Task brief: Can you give the lines below as a numbered list, with any blank lines left out?

Data entries:
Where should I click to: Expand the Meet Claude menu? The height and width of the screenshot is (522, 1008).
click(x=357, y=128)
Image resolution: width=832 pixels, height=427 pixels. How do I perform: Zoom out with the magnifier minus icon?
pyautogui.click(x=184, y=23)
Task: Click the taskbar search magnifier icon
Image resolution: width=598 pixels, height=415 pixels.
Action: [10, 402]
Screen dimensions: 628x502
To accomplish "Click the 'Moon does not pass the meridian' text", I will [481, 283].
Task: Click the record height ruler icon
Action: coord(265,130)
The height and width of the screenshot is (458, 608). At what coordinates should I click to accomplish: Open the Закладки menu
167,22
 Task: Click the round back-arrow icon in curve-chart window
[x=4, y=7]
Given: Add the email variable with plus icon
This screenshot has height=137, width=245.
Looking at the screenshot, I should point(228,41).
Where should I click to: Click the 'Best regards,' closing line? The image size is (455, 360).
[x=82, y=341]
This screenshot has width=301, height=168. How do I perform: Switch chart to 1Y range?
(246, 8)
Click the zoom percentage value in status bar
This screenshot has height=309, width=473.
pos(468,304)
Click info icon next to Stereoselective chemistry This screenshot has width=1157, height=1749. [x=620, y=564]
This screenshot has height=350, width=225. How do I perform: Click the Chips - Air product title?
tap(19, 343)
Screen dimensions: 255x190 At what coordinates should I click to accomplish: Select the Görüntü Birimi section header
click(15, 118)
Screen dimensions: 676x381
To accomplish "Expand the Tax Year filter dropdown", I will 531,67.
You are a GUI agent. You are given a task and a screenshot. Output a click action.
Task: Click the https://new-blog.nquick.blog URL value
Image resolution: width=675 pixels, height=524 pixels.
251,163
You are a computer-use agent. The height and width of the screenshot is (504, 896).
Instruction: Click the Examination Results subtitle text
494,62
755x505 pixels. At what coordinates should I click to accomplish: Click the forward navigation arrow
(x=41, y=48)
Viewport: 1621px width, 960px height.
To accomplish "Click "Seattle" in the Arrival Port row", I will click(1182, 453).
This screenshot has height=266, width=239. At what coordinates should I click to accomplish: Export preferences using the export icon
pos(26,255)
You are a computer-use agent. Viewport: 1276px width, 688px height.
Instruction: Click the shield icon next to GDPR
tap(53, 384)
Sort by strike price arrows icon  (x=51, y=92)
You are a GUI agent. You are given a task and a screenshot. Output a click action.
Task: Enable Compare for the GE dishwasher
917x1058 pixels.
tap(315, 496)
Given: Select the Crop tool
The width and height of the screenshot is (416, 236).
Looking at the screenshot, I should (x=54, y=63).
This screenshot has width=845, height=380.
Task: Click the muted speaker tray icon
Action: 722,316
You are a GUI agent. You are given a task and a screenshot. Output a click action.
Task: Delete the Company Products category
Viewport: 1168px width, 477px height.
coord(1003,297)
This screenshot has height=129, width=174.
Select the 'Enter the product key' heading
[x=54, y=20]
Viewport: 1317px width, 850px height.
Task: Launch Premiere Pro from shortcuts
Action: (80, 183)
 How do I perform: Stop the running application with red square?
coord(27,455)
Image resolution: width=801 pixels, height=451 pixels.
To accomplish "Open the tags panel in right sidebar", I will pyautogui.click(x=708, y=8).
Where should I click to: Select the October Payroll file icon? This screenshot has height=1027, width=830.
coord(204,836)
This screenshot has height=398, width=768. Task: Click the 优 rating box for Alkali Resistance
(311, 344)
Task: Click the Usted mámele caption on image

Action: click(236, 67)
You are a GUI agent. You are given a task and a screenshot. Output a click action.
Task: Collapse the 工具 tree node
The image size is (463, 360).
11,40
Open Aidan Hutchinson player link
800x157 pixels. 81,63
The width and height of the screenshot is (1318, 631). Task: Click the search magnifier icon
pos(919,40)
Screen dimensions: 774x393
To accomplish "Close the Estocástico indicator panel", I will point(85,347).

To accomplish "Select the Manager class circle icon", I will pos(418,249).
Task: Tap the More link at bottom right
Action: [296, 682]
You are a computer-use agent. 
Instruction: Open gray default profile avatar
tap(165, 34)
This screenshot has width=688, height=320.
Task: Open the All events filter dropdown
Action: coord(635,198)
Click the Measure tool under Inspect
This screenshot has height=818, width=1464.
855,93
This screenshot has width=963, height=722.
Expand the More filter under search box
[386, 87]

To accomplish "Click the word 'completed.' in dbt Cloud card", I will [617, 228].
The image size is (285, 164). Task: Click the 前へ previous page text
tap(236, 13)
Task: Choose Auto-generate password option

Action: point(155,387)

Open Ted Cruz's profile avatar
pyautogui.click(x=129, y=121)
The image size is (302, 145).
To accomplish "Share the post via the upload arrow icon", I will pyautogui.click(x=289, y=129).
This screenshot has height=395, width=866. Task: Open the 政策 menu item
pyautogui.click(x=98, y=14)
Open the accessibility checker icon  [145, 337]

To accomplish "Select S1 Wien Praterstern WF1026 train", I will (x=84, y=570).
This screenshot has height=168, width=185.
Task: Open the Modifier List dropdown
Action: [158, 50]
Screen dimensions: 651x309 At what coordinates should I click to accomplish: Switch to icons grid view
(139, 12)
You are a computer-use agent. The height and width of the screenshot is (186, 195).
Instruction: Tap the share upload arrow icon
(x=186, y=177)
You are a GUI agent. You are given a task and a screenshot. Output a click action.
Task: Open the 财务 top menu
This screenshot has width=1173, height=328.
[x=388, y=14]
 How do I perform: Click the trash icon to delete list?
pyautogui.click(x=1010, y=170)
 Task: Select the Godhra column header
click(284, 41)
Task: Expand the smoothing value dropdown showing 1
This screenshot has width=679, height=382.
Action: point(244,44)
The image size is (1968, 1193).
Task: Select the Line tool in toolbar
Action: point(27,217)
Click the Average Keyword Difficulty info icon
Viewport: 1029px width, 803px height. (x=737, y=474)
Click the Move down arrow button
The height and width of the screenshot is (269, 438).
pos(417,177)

Task result:
1. Where should I click to: Expand the Meet Claude menu? The height and width of the screenshot is (522, 1008).
2. click(x=357, y=128)
3. Image resolution: width=832 pixels, height=427 pixels. How do I perform: Zoom out with the magnifier minus icon?
4. pyautogui.click(x=184, y=23)
5. Task: Click the taskbar search magnifier icon
6. Image resolution: width=598 pixels, height=415 pixels.
7. Action: [10, 402]
8. Screen dimensions: 628x502
9. To accomplish "Click the 'Moon does not pass the meridian' text", I will [481, 283].
10. Task: Click the record height ruler icon
11. Action: coord(265,130)
12. The height and width of the screenshot is (458, 608). At what coordinates should I click to accomplish: Open the Закладки menu
13. 167,22
14.  Task: Click the round back-arrow icon in curve-chart window
15. [x=4, y=7]
16. Given: Add the email variable with plus icon
17. This screenshot has height=137, width=245.
18. Looking at the screenshot, I should point(228,41).
19. Where should I click to: Click the 'Best regards,' closing line? The image size is (455, 360).
20. [x=82, y=341]
21. This screenshot has width=301, height=168. How do I perform: Switch chart to 1Y range?
22. (246, 8)
23. Click the zoom percentage value in status bar
24. This screenshot has height=309, width=473.
25. pos(468,304)
26. Click info icon next to Stereoselective chemistry This screenshot has width=1157, height=1749. [x=620, y=564]
27. This screenshot has height=350, width=225. How do I perform: Click the Chips - Air product title?
28. tap(19, 343)
29. Screen dimensions: 255x190 At what coordinates should I click to accomplish: Select the Görüntü Birimi section header
30. click(15, 118)
31. Screen dimensions: 676x381
32. To accomplish "Expand the Tax Year filter dropdown", I will 531,67.
33. You are a GUI agent. You are given a task and a screenshot. Output a click action.
34. Task: Click the https://new-blog.nquick.blog URL value
35. Image resolution: width=675 pixels, height=524 pixels.
36. 251,163
37. You are a computer-use agent. The height and width of the screenshot is (504, 896).
38. Instruction: Click the Examination Results subtitle text
39. 494,62
40. 755x505 pixels. At what coordinates should I click to accomplish: Click the forward navigation arrow
41. (x=41, y=48)
42. Viewport: 1621px width, 960px height.
43. To accomplish "Click "Seattle" in the Arrival Port row", I will click(1182, 453).
44. This screenshot has height=266, width=239. At what coordinates should I click to accomplish: Export preferences using the export icon
45. pos(26,255)
46. You are a computer-use agent. Viewport: 1276px width, 688px height.
47. Instruction: Click the shield icon next to GDPR
48. tap(53, 384)
49. Sort by strike price arrows icon  (x=51, y=92)
50. You are a GUI agent. You are given a task and a screenshot. Output a click action.
51. Task: Enable Compare for the GE dishwasher
52. 917x1058 pixels.
53. tap(315, 496)
54. Given: Select the Crop tool
55. The width and height of the screenshot is (416, 236).
56. Looking at the screenshot, I should (x=54, y=63).
57. This screenshot has width=845, height=380.
58. Task: Click the muted speaker tray icon
59. Action: 722,316
60. You are a GUI agent. You are given a task and a screenshot. Output a click action.
61. Task: Delete the Company Products category
62. Viewport: 1168px width, 477px height.
63. coord(1003,297)
64. This screenshot has height=129, width=174.
65. Select the 'Enter the product key' heading
66. [x=54, y=20]
67. Viewport: 1317px width, 850px height.
68. Task: Launch Premiere Pro from shortcuts
69. Action: (80, 183)
70.  How do I perform: Stop the running application with red square?
71. coord(27,455)
72. Image resolution: width=801 pixels, height=451 pixels.
73. To accomplish "Open the tags panel in right sidebar", I will pyautogui.click(x=708, y=8).
74. Where should I click to: Select the October Payroll file icon? This screenshot has height=1027, width=830.
75. coord(204,836)
76. This screenshot has height=398, width=768. Task: Click the 优 rating box for Alkali Resistance
77. (311, 344)
78. Task: Click the Usted mámele caption on image
79. Action: click(236, 67)
80. You are a GUI agent. You are given a task and a screenshot. Output a click action.
81. Task: Collapse the 工具 tree node
82. The image size is (463, 360).
83. 11,40
84. Open Aidan Hutchinson player link
85. 800x157 pixels. 81,63
86. The width and height of the screenshot is (1318, 631). Task: Click the search magnifier icon
87. pos(919,40)
88. Screen dimensions: 774x393
89. To accomplish "Close the Estocástico indicator panel", I will point(85,347).
90. To accomplish "Select the Manager class circle icon", I will pos(418,249).
91. Task: Tap the More link at bottom right
92. Action: [296, 682]
93. You are a computer-use agent. 
94. Instruction: Open gray default profile avatar
95. tap(165, 34)
96. This screenshot has width=688, height=320.
97. Task: Open the All events filter dropdown
98. Action: coord(635,198)
99. Click the Measure tool under Inspect
100. This screenshot has height=818, width=1464.
101. 855,93
102. This screenshot has width=963, height=722.
103. Expand the More filter under search box
104. [386, 87]
105. To accomplish "Click the word 'completed.' in dbt Cloud card", I will [617, 228].
106. The image size is (285, 164). Task: Click the 前へ previous page text
107. tap(236, 13)
108. Task: Choose Auto-generate password option
109. Action: point(155,387)
110. Open Ted Cruz's profile avatar
111. pyautogui.click(x=129, y=121)
112. The image size is (302, 145).
113. To accomplish "Share the post via the upload arrow icon", I will pyautogui.click(x=289, y=129).
114. This screenshot has height=395, width=866. Task: Open the 政策 menu item
115. pyautogui.click(x=98, y=14)
116. Open the accessibility checker icon  [145, 337]
117. To accomplish "Select S1 Wien Praterstern WF1026 train", I will (x=84, y=570).
118. This screenshot has height=168, width=185.
119. Task: Open the Modifier List dropdown
120. Action: [158, 50]
121. Screen dimensions: 651x309 At what coordinates should I click to accomplish: Switch to icons grid view
122. (139, 12)
123. You are a computer-use agent. The height and width of the screenshot is (186, 195).
124. Instruction: Tap the share upload arrow icon
125. (x=186, y=177)
126. You are a GUI agent. You are given a task and a screenshot. Output a click action.
127. Task: Open the 财务 top menu
128. This screenshot has width=1173, height=328.
129. [x=388, y=14]
130.  How do I perform: Click the trash icon to delete list?
131. pyautogui.click(x=1010, y=170)
132.  Task: Select the Godhra column header
133. click(284, 41)
134. Task: Expand the smoothing value dropdown showing 1
135. This screenshot has width=679, height=382.
136. Action: point(244,44)
137. The image size is (1968, 1193).
138. Task: Select the Line tool in toolbar
139. Action: point(27,217)
140. Click the Average Keyword Difficulty info icon
141. Viewport: 1029px width, 803px height. (x=737, y=474)
142. Click the Move down arrow button
143. The height and width of the screenshot is (269, 438).
144. pos(417,177)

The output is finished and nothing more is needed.